In your copy of the data, omit the pictures and keep all else exactly as given.

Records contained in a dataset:
+ + +

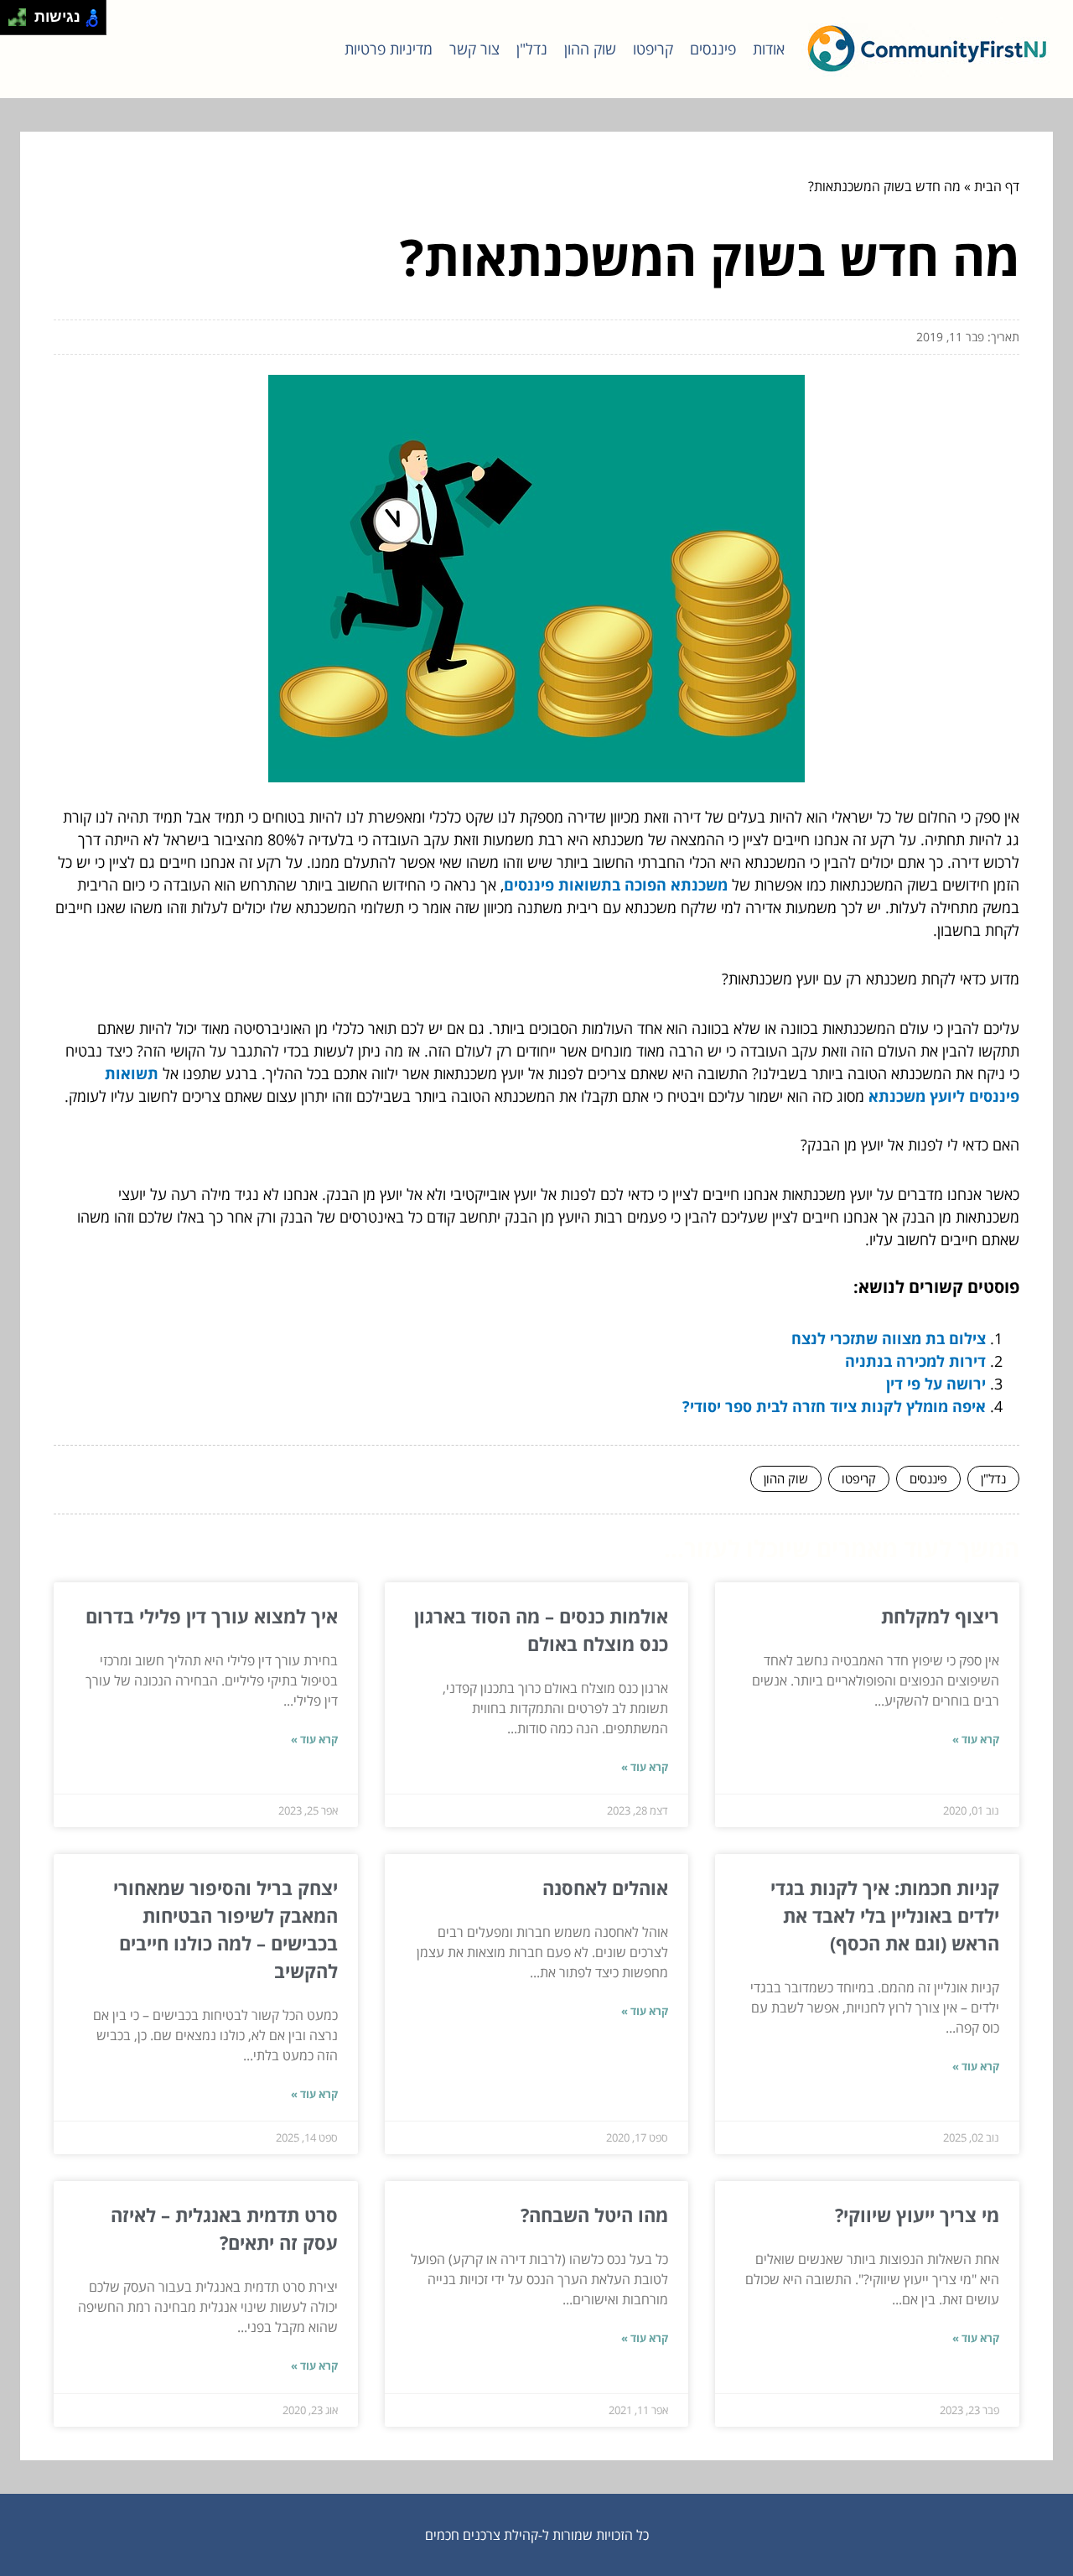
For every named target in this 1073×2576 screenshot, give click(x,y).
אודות (769, 49)
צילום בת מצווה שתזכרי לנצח (888, 1338)
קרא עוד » (975, 1739)
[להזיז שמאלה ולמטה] (13, 22)
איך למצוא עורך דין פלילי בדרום (212, 1615)
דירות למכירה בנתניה (915, 1361)
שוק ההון (590, 49)
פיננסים (713, 49)
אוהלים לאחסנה (605, 1887)
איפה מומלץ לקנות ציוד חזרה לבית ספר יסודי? (834, 1406)
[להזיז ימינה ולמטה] (22, 22)
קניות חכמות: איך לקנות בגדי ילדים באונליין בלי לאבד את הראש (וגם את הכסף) (884, 1915)
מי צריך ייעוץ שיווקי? (917, 2214)
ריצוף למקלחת (940, 1615)
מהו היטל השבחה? (594, 2214)
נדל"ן (531, 49)
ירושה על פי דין (936, 1384)
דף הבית (996, 186)
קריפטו (653, 49)
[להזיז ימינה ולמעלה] (22, 13)
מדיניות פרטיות (389, 49)
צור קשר (474, 49)
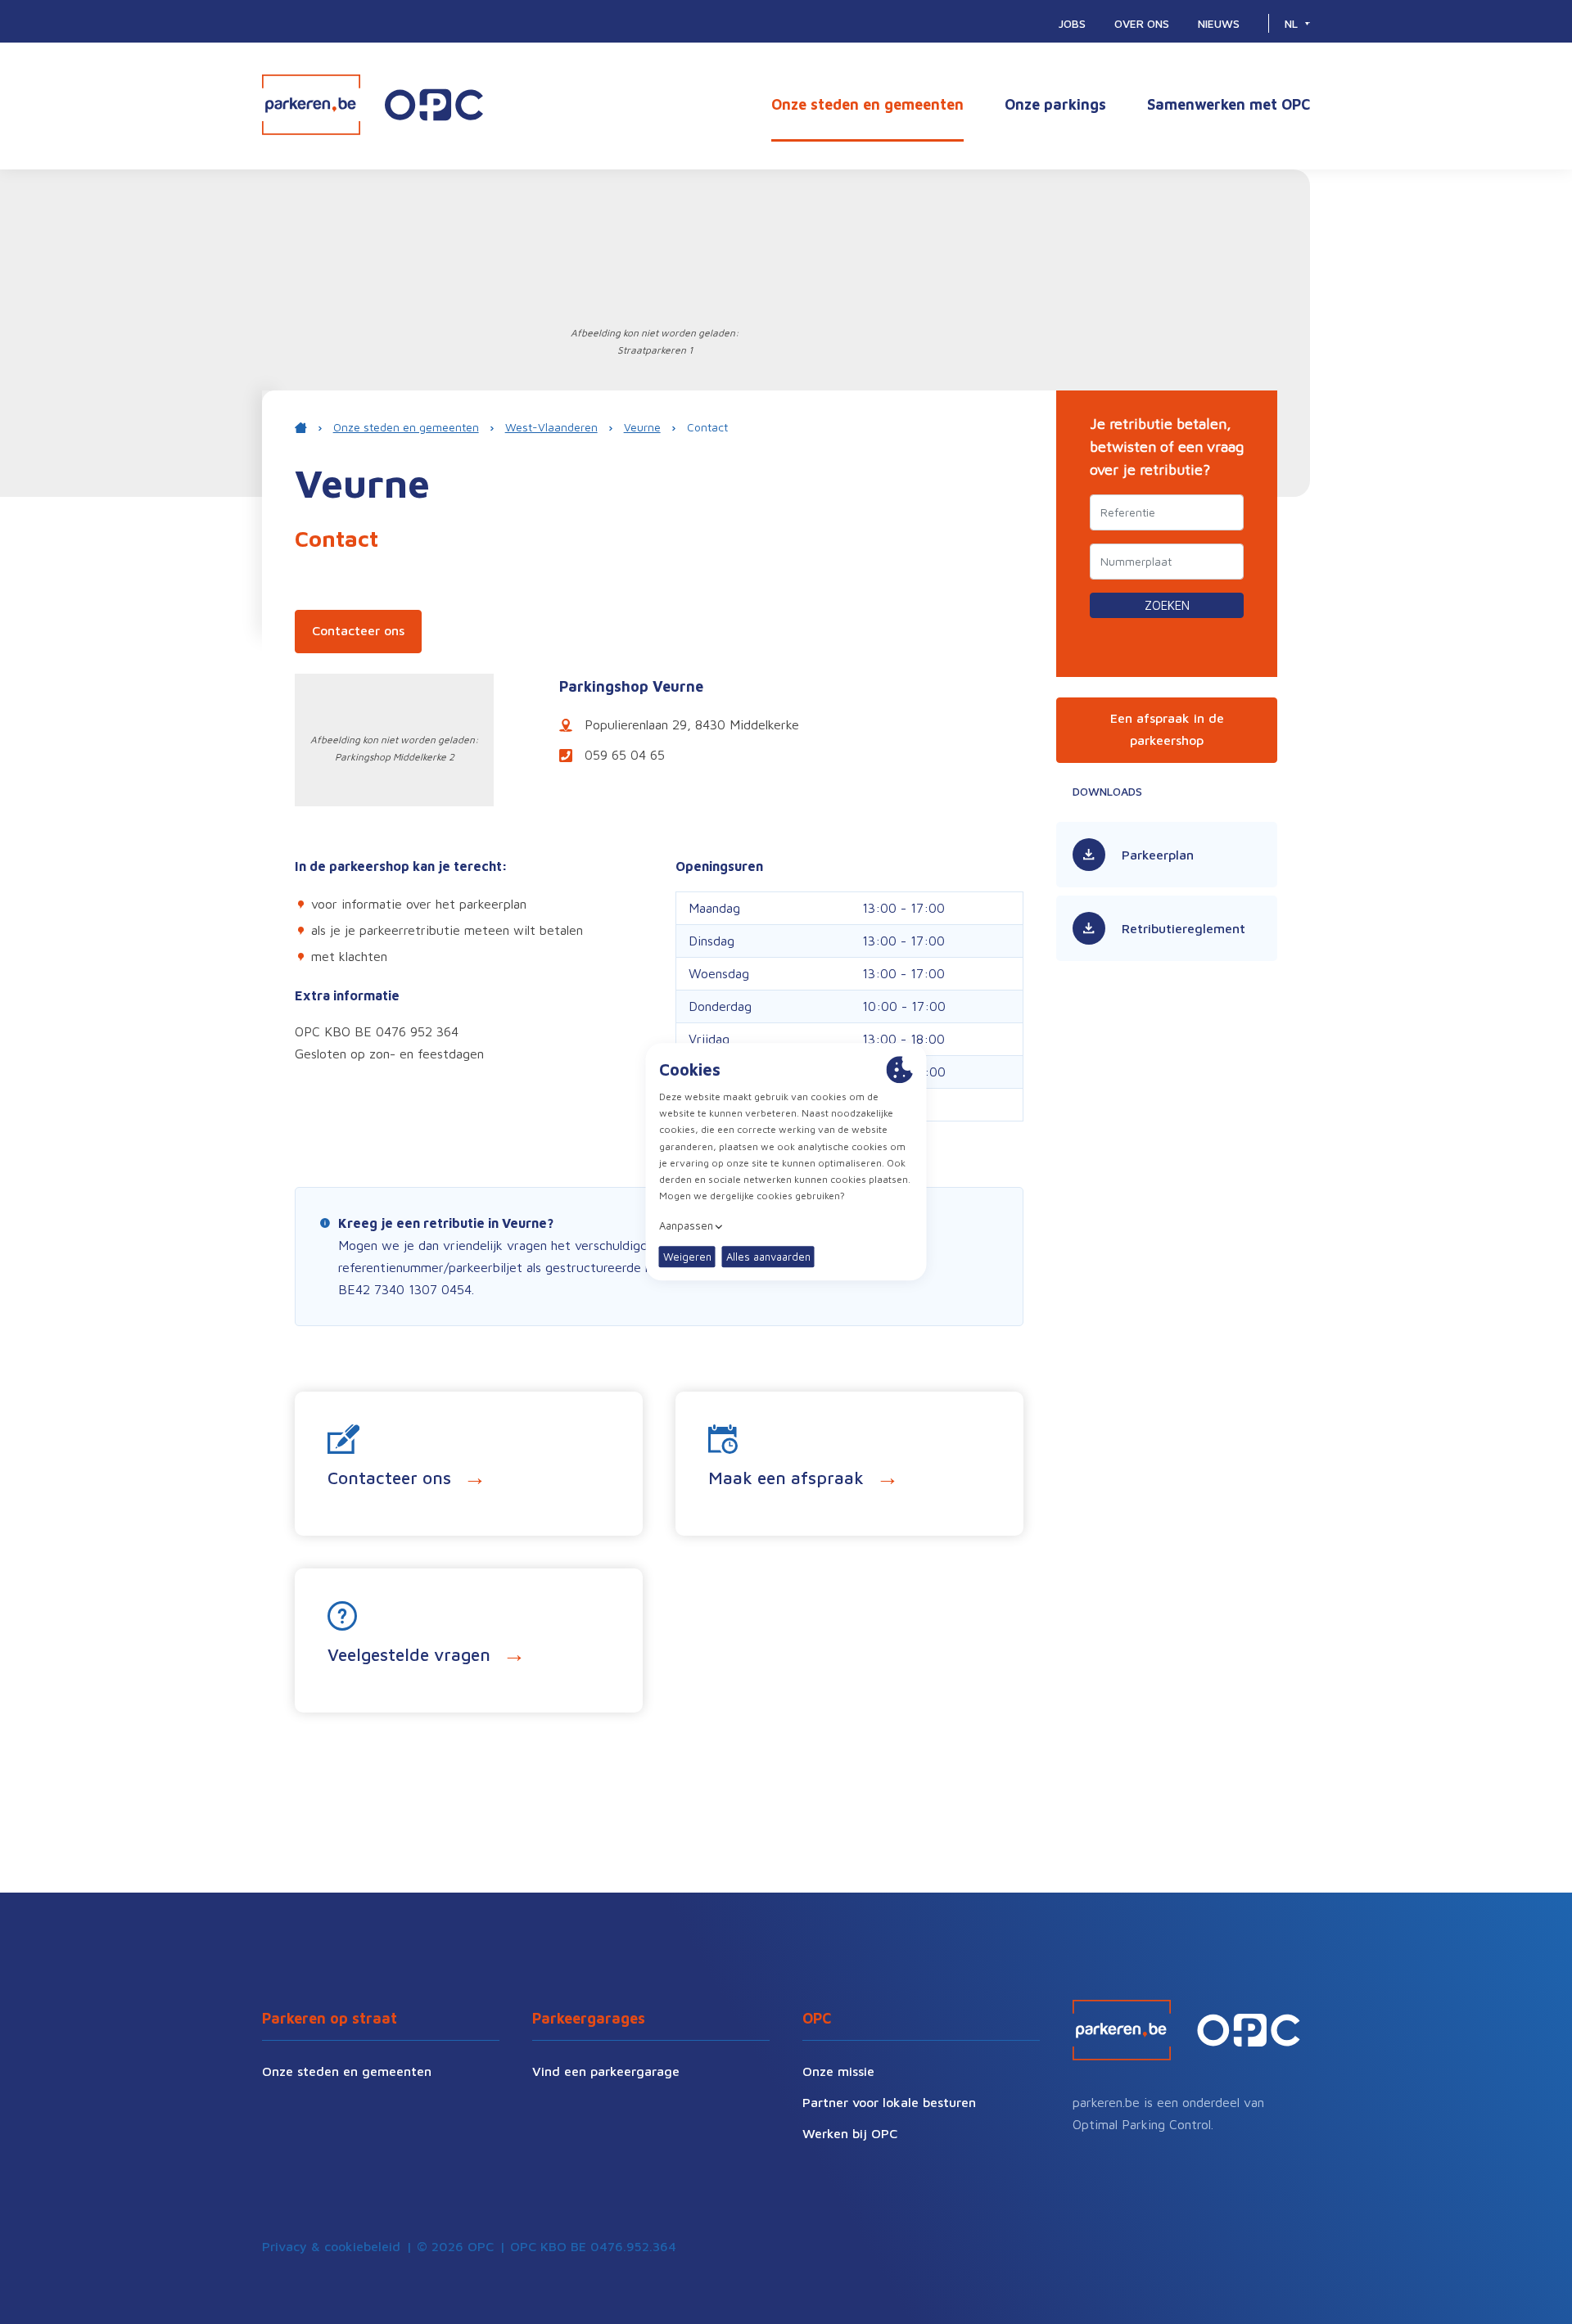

+ + +

OUTPUT OF THE EXERCISE:
For every named target in this 1073×2576 screenshot, give click(x,y).
אודות (769, 49)
צילום בת מצווה שתזכרי לנצח (888, 1338)
קרא עוד » (975, 1739)
[להזיז שמאלה ולמטה] (13, 22)
איך למצוא עורך דין פלילי בדרום (212, 1615)
דירות למכירה בנתניה (915, 1361)
שוק ההון (590, 49)
פיננסים (713, 49)
אוהלים לאחסנה (605, 1887)
איפה מומלץ לקנות ציוד חזרה לבית ספר יסודי? (834, 1406)
[להזיז ימינה ולמטה] (22, 22)
קניות חכמות: איך לקנות בגדי ילדים באונליין בלי לאבד את הראש (וגם את הכסף) (884, 1915)
מי צריך ייעוץ שיווקי? (917, 2214)
ריצוף למקלחת (940, 1615)
מהו היטל השבחה? (594, 2214)
נדל"ן (531, 49)
ירושה על פי דין (936, 1384)
דף הבית (996, 186)
קריפטו (653, 49)
[להזיז ימינה ולמעלה] (22, 13)
מדיניות פרטיות (389, 49)
צור קשר (474, 49)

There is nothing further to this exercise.